# TASK TO COMPLETE:
Please copy the material from its first line through the line containing "[x=464, y=1072]", reproducing each line unchanged.

# PROVIDED ENTRIES:

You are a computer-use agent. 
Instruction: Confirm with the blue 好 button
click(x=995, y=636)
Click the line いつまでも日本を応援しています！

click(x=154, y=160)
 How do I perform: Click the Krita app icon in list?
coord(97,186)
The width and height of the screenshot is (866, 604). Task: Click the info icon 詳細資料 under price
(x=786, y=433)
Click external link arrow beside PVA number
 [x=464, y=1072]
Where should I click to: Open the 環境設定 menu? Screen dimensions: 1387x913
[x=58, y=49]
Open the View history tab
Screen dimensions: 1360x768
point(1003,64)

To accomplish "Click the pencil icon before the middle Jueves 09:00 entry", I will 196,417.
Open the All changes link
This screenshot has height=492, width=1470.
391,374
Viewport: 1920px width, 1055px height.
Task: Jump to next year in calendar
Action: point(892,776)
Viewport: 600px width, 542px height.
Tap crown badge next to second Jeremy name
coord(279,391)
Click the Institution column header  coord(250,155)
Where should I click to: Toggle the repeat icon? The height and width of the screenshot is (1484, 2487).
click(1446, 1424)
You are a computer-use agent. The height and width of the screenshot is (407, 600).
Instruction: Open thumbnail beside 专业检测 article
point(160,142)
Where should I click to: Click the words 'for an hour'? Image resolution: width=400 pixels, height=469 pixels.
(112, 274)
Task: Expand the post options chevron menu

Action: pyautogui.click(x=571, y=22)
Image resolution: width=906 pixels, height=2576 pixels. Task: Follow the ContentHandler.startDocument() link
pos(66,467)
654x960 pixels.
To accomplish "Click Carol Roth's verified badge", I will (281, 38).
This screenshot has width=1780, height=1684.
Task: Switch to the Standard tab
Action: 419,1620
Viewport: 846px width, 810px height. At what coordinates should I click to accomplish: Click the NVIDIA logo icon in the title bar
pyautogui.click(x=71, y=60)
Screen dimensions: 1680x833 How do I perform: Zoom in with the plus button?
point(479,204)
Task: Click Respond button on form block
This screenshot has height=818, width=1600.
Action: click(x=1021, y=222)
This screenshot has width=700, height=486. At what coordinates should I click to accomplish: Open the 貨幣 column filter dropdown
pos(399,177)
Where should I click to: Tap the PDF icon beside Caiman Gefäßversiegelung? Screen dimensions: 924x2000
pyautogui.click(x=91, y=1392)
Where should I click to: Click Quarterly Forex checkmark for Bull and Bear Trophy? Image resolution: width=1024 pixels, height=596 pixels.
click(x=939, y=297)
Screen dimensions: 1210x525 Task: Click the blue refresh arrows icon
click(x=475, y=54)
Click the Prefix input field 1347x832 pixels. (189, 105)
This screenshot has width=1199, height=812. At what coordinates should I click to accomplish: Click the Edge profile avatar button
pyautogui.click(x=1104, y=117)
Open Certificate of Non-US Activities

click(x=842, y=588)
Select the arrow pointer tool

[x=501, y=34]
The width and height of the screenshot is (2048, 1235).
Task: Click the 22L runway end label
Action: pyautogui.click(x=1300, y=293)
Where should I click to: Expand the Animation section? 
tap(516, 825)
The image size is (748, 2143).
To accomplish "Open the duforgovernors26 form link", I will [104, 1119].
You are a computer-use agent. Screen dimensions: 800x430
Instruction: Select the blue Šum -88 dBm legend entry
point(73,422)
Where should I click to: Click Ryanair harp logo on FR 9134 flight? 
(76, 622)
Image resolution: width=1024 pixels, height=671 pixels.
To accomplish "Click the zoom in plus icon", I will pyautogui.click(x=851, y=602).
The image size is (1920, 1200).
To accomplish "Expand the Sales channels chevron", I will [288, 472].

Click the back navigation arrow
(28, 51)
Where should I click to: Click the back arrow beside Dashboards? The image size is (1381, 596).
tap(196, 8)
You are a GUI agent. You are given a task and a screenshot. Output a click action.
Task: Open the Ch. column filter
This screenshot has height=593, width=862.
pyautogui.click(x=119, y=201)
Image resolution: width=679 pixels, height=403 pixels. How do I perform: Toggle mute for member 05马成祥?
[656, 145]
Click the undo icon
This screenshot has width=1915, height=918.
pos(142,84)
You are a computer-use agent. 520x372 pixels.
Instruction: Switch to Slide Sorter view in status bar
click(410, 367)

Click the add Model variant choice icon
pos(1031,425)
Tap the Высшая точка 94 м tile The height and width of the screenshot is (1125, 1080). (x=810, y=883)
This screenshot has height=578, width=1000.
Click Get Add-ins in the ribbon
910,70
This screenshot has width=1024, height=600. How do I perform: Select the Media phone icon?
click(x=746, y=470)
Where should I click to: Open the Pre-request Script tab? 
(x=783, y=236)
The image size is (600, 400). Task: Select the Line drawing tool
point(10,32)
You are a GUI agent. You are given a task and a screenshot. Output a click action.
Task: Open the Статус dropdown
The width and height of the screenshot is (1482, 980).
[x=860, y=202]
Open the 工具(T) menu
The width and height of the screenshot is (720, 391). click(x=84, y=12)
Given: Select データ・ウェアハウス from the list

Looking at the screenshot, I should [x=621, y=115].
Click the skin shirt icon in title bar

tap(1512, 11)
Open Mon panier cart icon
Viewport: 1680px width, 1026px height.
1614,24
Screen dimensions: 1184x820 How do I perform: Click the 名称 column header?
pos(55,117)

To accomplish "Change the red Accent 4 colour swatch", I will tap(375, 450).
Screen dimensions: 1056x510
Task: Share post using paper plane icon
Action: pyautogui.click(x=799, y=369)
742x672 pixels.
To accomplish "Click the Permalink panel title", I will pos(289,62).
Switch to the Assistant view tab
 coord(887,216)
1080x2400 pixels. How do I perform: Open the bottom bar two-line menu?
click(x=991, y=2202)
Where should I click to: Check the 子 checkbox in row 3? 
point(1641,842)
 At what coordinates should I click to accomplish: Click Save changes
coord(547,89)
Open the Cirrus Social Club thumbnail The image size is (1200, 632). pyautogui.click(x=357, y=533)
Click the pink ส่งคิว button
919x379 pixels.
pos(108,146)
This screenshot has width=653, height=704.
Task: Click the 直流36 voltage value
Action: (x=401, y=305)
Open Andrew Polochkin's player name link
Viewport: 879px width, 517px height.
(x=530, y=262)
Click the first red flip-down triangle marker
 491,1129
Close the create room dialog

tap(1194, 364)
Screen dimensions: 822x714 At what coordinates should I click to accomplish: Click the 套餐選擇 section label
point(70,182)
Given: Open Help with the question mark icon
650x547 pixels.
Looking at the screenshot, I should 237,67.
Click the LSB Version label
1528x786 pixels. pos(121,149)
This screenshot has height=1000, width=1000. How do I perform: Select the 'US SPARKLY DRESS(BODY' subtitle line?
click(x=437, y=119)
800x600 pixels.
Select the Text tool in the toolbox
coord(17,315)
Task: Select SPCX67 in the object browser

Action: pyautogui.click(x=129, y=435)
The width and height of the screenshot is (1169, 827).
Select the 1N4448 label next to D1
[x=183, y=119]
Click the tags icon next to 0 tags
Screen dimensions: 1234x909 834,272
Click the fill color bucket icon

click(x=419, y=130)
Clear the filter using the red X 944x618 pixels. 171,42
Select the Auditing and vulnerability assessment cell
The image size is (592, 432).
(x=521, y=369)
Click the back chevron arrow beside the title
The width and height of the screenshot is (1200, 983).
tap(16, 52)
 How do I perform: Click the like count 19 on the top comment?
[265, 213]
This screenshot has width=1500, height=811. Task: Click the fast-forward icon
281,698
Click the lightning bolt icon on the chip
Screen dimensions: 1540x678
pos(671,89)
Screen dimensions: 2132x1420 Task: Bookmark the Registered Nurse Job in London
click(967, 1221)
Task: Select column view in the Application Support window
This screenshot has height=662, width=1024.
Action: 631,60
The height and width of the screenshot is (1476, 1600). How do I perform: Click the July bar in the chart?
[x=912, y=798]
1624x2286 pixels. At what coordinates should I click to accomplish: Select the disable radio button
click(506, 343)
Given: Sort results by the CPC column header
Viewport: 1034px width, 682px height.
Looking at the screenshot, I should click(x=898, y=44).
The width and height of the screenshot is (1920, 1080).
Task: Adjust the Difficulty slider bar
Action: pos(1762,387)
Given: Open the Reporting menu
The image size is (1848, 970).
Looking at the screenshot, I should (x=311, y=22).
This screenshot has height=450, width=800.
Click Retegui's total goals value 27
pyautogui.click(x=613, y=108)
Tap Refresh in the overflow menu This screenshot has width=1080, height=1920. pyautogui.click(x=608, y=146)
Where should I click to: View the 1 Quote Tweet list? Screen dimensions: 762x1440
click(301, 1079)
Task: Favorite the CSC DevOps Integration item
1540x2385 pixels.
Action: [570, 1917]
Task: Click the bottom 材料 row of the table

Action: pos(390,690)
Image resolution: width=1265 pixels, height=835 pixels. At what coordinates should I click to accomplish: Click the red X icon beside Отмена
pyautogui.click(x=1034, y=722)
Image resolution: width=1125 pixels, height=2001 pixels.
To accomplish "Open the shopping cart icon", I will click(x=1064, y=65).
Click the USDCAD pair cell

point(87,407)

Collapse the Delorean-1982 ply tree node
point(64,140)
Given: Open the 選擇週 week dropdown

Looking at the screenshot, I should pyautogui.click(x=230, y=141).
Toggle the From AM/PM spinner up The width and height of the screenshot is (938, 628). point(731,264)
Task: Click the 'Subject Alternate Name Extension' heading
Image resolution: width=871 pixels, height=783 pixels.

# SOLUTION TO THIS PROBLEM:
You are a computer-use agent. 
Instruction: Confirm with the blue 好 button
click(x=995, y=636)
Click the line いつまでも日本を応援しています！

click(x=154, y=160)
 How do I perform: Click the Krita app icon in list?
coord(97,186)
The width and height of the screenshot is (866, 604). Task: Click the info icon 詳細資料 under price
(x=786, y=433)
Click external link arrow beside PVA number
 [x=464, y=1072]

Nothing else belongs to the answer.